| Exercise prompt |
Print all of the lines below verbatim, with nothing changed, added, or left out.
----
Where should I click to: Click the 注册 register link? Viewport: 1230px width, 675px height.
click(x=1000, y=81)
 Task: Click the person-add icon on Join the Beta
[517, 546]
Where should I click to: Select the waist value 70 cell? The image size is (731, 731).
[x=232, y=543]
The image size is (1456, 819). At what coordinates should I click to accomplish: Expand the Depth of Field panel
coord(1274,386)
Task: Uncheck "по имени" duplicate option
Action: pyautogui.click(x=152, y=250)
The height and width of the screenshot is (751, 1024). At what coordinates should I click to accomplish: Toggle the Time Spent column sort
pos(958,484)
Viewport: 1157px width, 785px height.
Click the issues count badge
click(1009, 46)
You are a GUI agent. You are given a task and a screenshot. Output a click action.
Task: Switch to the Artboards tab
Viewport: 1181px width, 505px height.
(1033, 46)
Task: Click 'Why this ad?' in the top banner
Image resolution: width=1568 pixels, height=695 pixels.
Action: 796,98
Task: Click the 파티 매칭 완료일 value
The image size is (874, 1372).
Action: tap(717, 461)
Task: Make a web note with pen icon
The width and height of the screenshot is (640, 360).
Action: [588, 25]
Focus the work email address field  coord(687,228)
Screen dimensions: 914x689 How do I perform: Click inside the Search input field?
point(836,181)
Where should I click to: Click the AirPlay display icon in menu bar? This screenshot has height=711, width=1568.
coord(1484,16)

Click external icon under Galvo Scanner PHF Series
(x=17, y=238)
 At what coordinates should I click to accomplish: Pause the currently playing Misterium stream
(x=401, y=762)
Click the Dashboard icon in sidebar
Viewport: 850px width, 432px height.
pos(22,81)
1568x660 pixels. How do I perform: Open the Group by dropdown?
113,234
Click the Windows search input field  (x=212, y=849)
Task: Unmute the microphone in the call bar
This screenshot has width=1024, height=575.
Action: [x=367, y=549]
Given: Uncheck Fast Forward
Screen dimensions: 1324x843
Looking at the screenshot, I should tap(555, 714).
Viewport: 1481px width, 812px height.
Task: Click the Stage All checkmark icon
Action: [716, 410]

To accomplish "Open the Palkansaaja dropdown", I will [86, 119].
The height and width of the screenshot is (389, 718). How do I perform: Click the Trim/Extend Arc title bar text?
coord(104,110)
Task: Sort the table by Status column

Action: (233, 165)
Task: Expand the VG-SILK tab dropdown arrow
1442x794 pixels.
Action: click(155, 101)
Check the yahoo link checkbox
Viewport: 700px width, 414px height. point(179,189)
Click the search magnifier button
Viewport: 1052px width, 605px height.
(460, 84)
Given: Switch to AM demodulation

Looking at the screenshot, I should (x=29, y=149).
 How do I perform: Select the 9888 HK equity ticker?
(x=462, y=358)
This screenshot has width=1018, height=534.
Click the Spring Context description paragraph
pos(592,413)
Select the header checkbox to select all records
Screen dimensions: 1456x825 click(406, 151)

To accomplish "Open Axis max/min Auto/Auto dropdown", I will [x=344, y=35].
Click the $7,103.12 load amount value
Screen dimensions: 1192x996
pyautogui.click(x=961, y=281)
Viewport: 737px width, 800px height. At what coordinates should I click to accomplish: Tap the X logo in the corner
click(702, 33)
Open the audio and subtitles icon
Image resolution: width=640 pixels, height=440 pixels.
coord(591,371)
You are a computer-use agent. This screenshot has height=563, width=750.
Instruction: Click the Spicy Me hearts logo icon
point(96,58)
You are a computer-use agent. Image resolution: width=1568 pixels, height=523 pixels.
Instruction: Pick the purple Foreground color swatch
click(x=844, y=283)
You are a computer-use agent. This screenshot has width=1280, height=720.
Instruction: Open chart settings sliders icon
----
| Reply |
Where should I click to: Click the 注册 register link? Viewport: 1230px width, 675px height.
click(x=1000, y=81)
 Task: Click the person-add icon on Join the Beta
[517, 546]
Where should I click to: Select the waist value 70 cell? The image size is (731, 731).
[x=232, y=543]
The image size is (1456, 819). At what coordinates should I click to accomplish: Expand the Depth of Field panel
coord(1274,386)
Task: Uncheck "по имени" duplicate option
Action: pyautogui.click(x=152, y=250)
The height and width of the screenshot is (751, 1024). At what coordinates should I click to accomplish: Toggle the Time Spent column sort
pos(958,484)
Viewport: 1157px width, 785px height.
Click the issues count badge
click(1009, 46)
You are a GUI agent. You are given a task and a screenshot. Output a click action.
Task: Switch to the Artboards tab
Viewport: 1181px width, 505px height.
(1033, 46)
Task: Click 'Why this ad?' in the top banner
Image resolution: width=1568 pixels, height=695 pixels.
Action: 796,98
Task: Click the 파티 매칭 완료일 value
The image size is (874, 1372).
Action: tap(717, 461)
Task: Make a web note with pen icon
The width and height of the screenshot is (640, 360).
Action: [588, 25]
Focus the work email address field  coord(687,228)
Screen dimensions: 914x689 How do I perform: Click inside the Search input field?
point(836,181)
Where should I click to: Click the AirPlay display icon in menu bar? This screenshot has height=711, width=1568.
coord(1484,16)

Click external icon under Galvo Scanner PHF Series
(x=17, y=238)
 At what coordinates should I click to accomplish: Pause the currently playing Misterium stream
(x=401, y=762)
Click the Dashboard icon in sidebar
Viewport: 850px width, 432px height.
pos(22,81)
1568x660 pixels. How do I perform: Open the Group by dropdown?
113,234
Click the Windows search input field  (x=212, y=849)
Task: Unmute the microphone in the call bar
This screenshot has width=1024, height=575.
Action: [x=367, y=549]
Given: Uncheck Fast Forward
Screen dimensions: 1324x843
Looking at the screenshot, I should tap(555, 714).
Viewport: 1481px width, 812px height.
Task: Click the Stage All checkmark icon
Action: [716, 410]

To accomplish "Open the Palkansaaja dropdown", I will [86, 119].
The height and width of the screenshot is (389, 718). How do I perform: Click the Trim/Extend Arc title bar text?
coord(104,110)
Task: Sort the table by Status column

Action: (233, 165)
Task: Expand the VG-SILK tab dropdown arrow
1442x794 pixels.
Action: click(155, 101)
Check the yahoo link checkbox
Viewport: 700px width, 414px height. point(179,189)
Click the search magnifier button
Viewport: 1052px width, 605px height.
(460, 84)
Given: Switch to AM demodulation

Looking at the screenshot, I should (x=29, y=149).
 How do I perform: Select the 9888 HK equity ticker?
(x=462, y=358)
This screenshot has width=1018, height=534.
Click the Spring Context description paragraph
pos(592,413)
Select the header checkbox to select all records
Screen dimensions: 1456x825 click(406, 151)

To accomplish "Open Axis max/min Auto/Auto dropdown", I will [x=344, y=35].
Click the $7,103.12 load amount value
Screen dimensions: 1192x996
pyautogui.click(x=961, y=281)
Viewport: 737px width, 800px height. At what coordinates should I click to accomplish: Tap the X logo in the corner
click(702, 33)
Open the audio and subtitles icon
Image resolution: width=640 pixels, height=440 pixels.
coord(591,371)
You are a computer-use agent. This screenshot has height=563, width=750.
Instruction: Click the Spicy Me hearts logo icon
point(96,58)
You are a computer-use agent. Image resolution: width=1568 pixels, height=523 pixels.
Instruction: Pick the purple Foreground color swatch
click(x=844, y=283)
You are a computer-use agent. This screenshot has width=1280, height=720.
Instruction: Open chart settings sliders icon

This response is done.